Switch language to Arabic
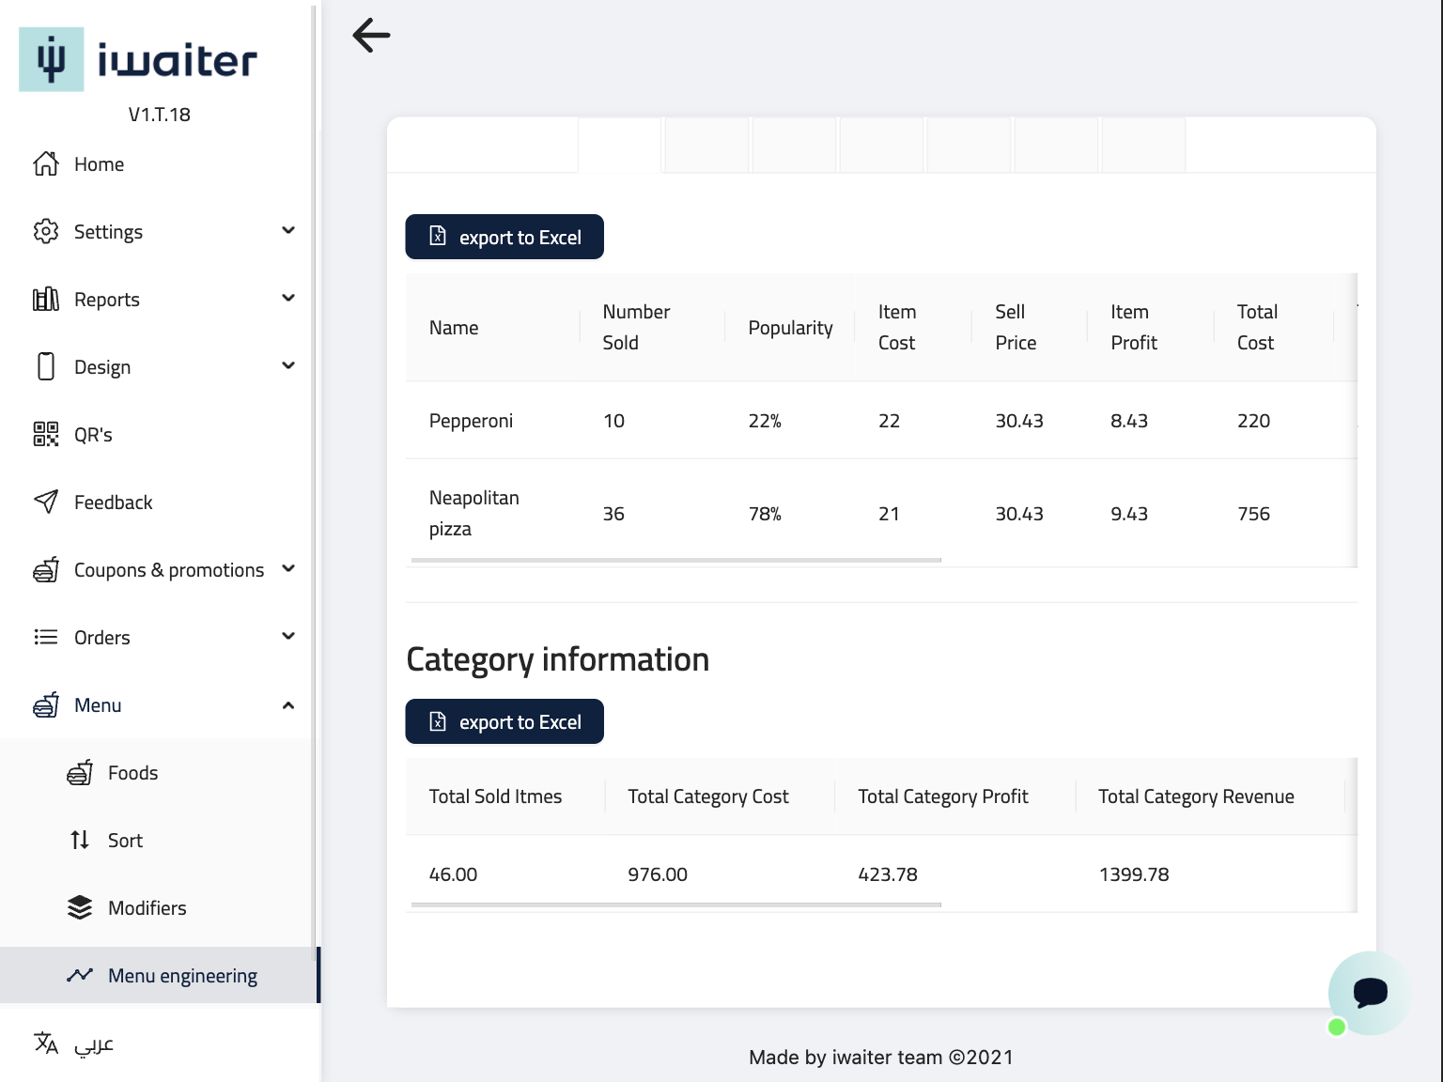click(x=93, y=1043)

* * *

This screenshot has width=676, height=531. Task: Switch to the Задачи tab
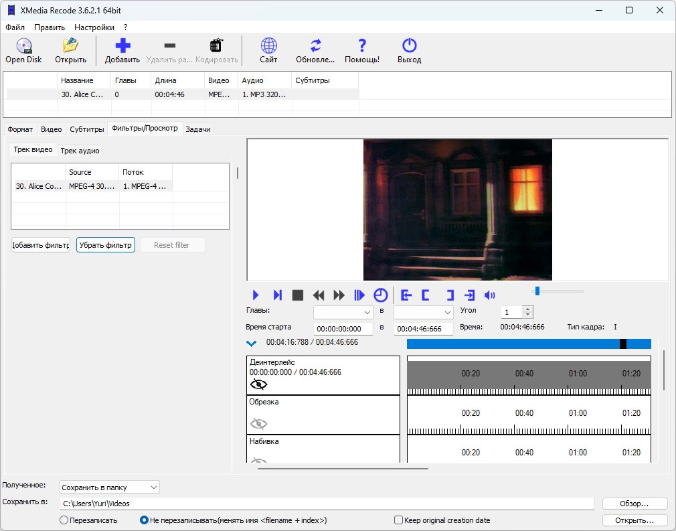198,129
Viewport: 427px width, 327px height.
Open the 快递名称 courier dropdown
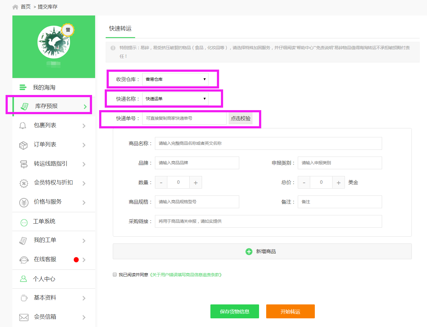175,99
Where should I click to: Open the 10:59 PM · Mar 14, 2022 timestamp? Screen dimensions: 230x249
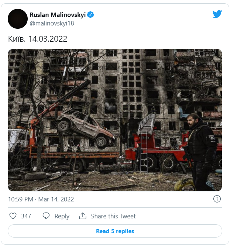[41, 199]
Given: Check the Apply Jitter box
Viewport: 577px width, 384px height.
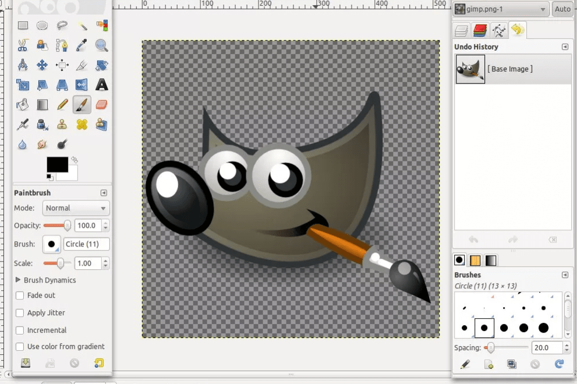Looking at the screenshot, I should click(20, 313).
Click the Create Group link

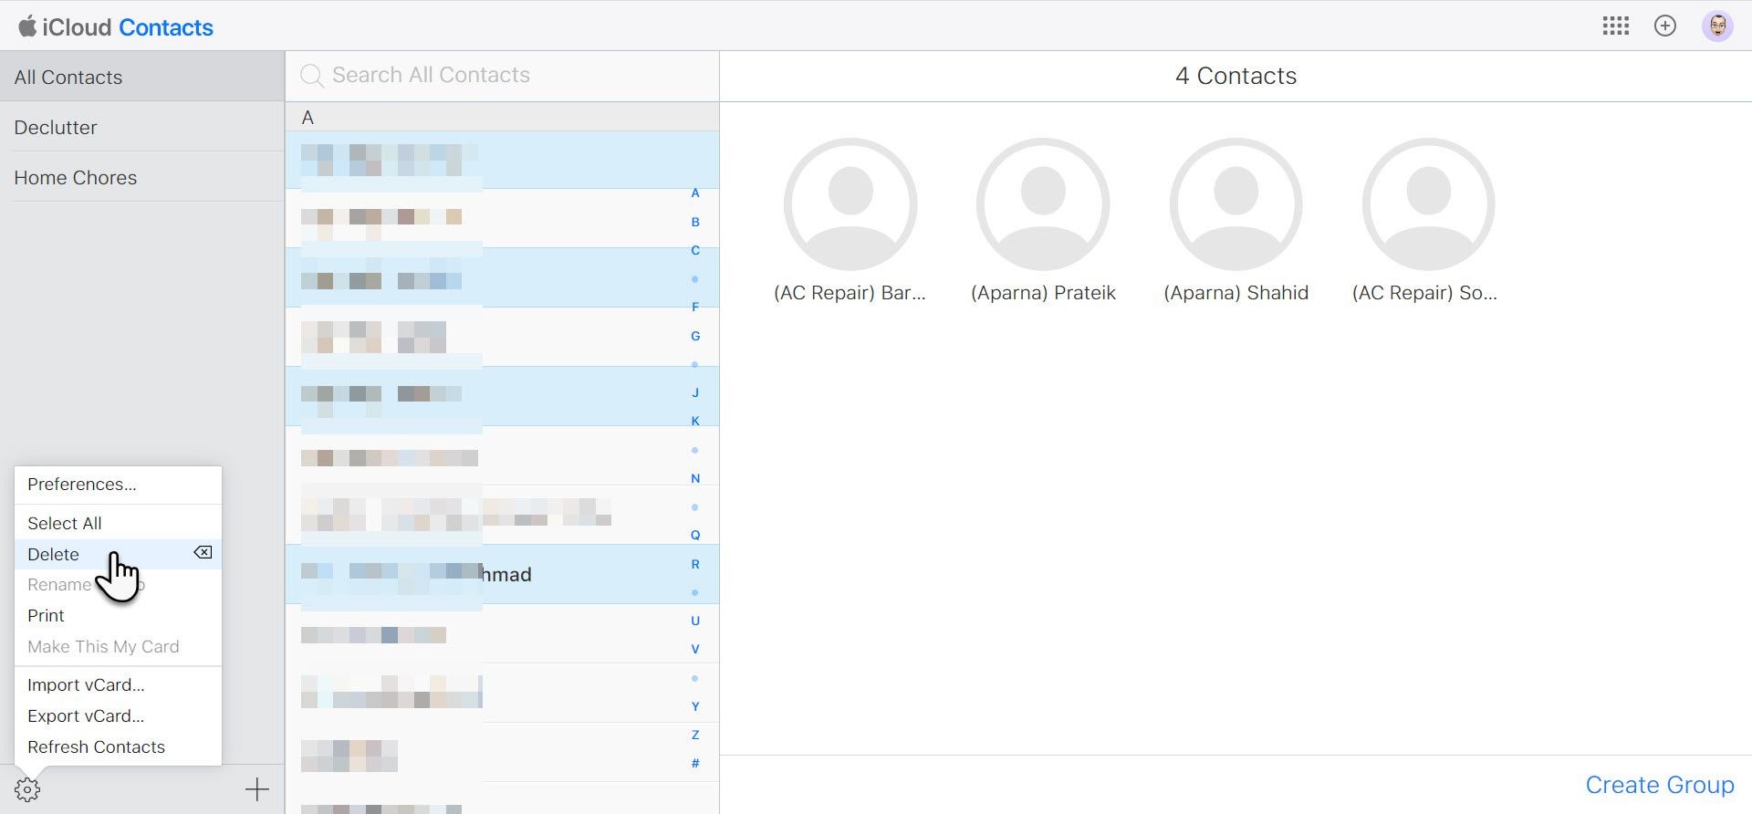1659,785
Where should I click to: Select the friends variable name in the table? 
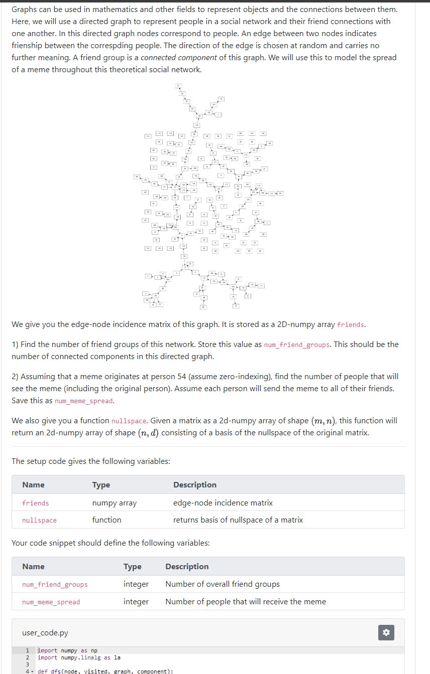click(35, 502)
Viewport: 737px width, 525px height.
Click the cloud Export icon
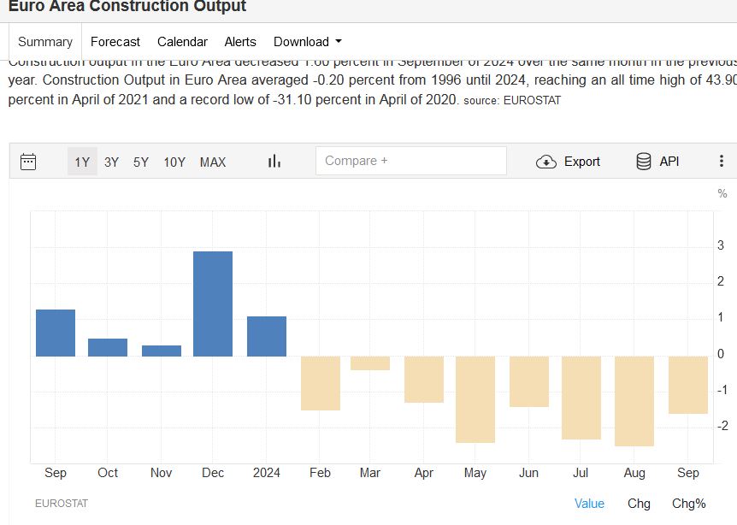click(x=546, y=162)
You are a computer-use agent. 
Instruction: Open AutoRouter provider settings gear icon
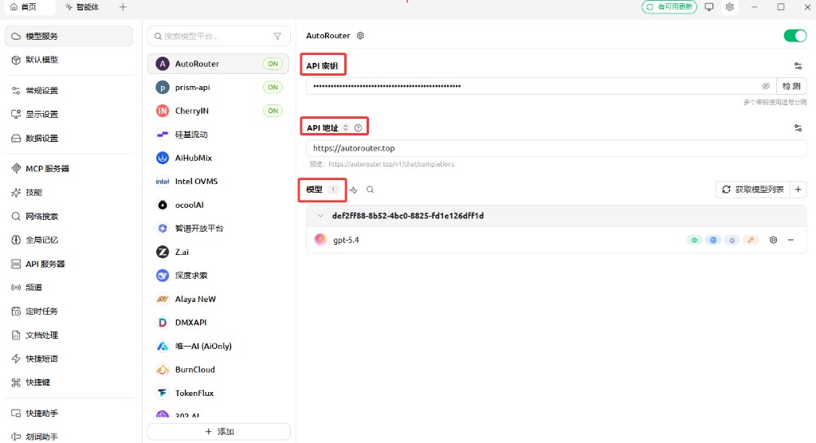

* _Exercise objective_:
Line for line, output the entries above from the line with "Given: Check the Apply Jitter box" to the line with "Instruction: Open AutoRouter", both included, and nothing more. Skip pictures.

* _Solved exercise_:
Given: Check the Apply Jitter box
Viewport: 577px width, 384px height.
Looking at the screenshot, I should click(20, 313).
Click the Create Group link

1659,785
Where should I click to: Select the friends variable name in the table? 
click(35, 502)
Viewport: 737px width, 525px height.
Click the cloud Export icon
click(x=546, y=162)
You are a computer-use agent. 
Instruction: Open AutoRouter provider settings gear icon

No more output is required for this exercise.